### Information shown

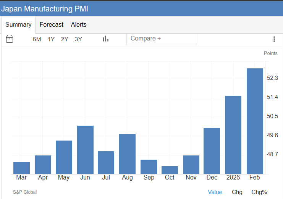283x199 pixels.
Task: Click the Compare + input field
Action: coord(162,39)
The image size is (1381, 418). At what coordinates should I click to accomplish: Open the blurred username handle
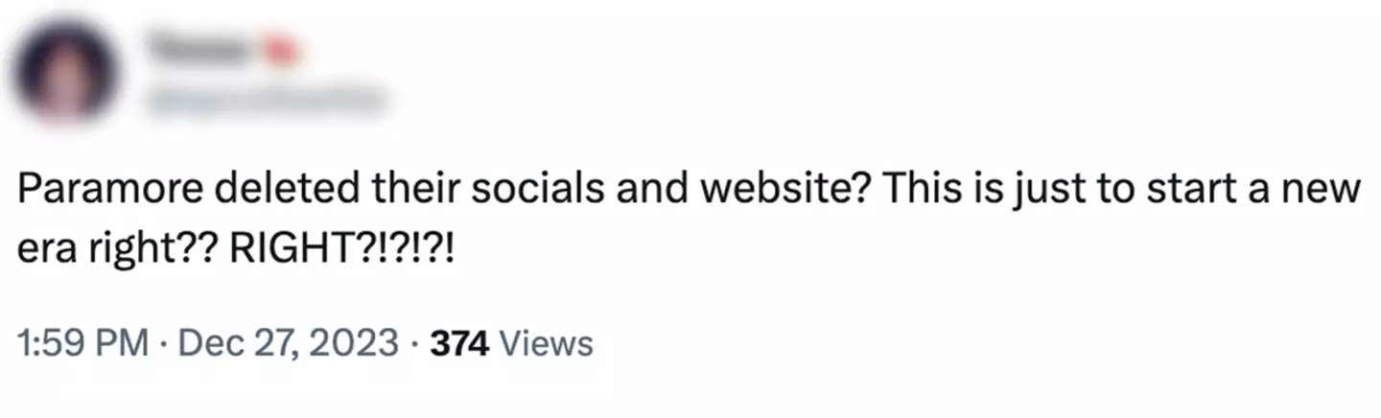265,99
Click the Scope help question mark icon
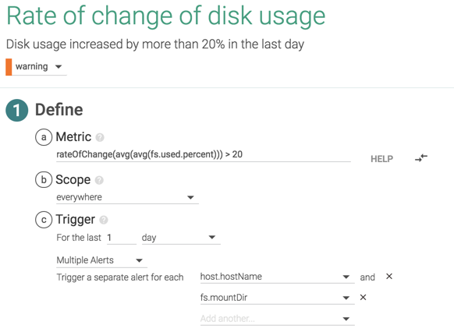 99,180
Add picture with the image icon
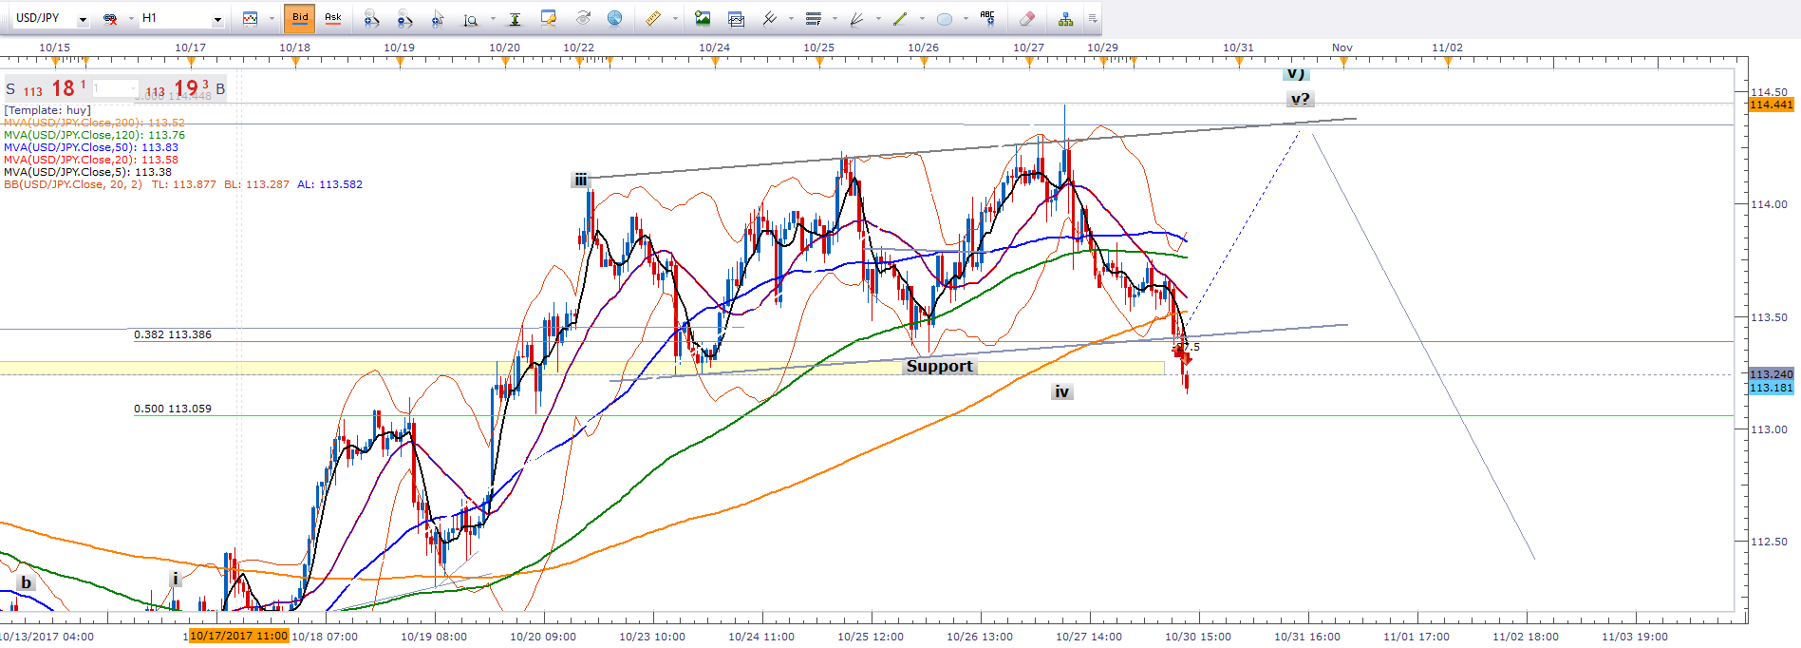 [x=703, y=18]
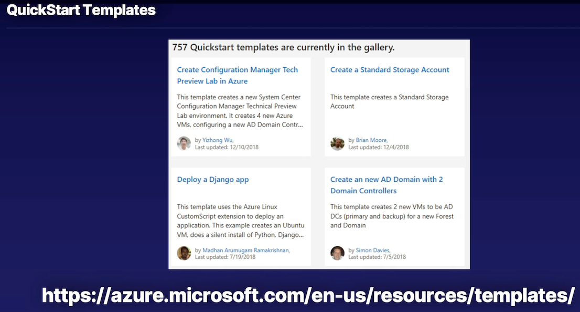Viewport: 580px width, 312px height.
Task: Click the Azure Linux CustomScript description text
Action: (x=240, y=221)
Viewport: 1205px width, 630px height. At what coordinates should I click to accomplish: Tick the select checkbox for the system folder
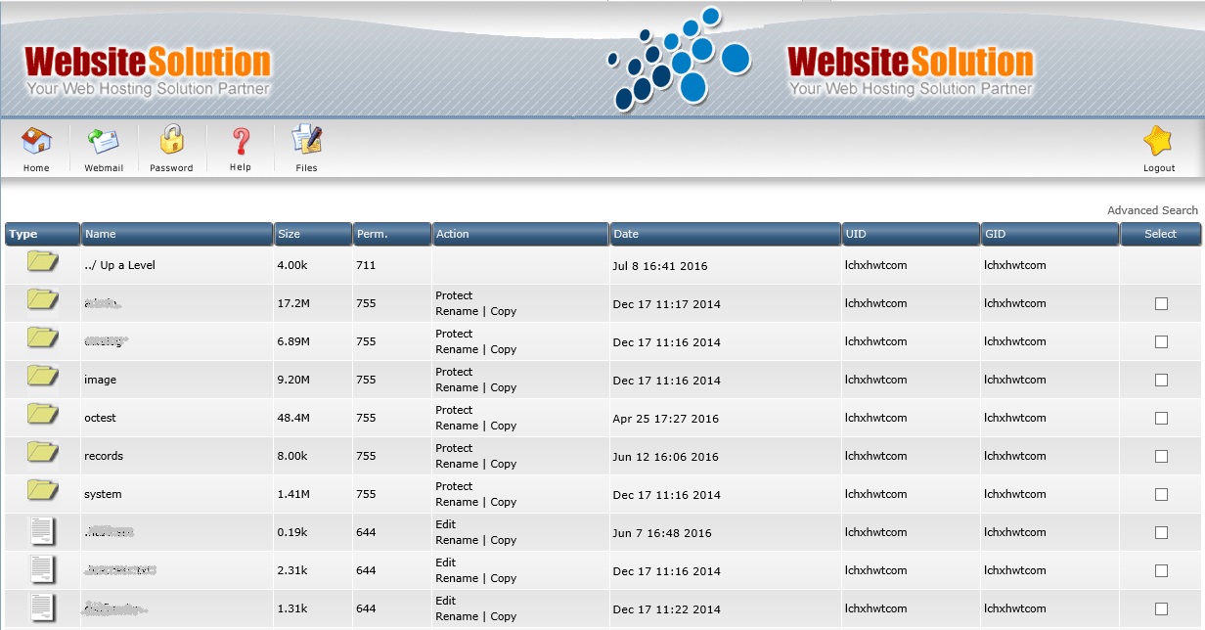click(1161, 494)
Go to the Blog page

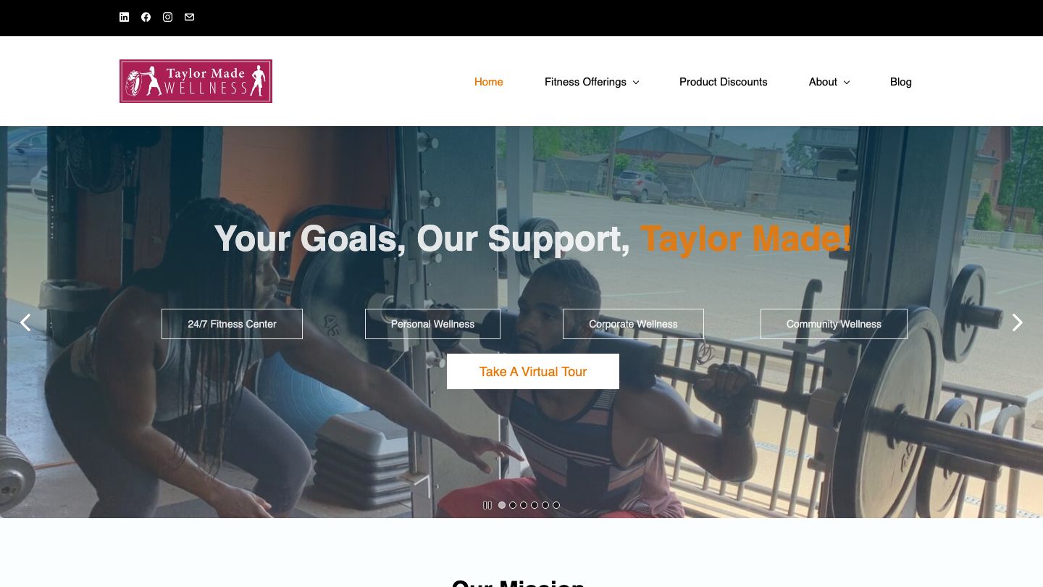(900, 82)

######

Task statement: All lines from the one holding "The image size" through the last line of the records need to be copied exactly, both ends included, and the pictures left behind.

Written answer:
The image size is (1381, 418). At what coordinates should I click to accomplish: Open the blurred username handle
265,99
Click the Scope help question mark icon
 99,180
Add picture with the image icon
 [x=703, y=18]
Viewport: 580px width, 312px height.
Task: Click the Azure Linux CustomScript description text
Action: (x=240, y=221)
Viewport: 1205px width, 630px height. At what coordinates should I click to accomplish: Tick the select checkbox for the system folder
click(1161, 494)
Go to the Blog page

(900, 82)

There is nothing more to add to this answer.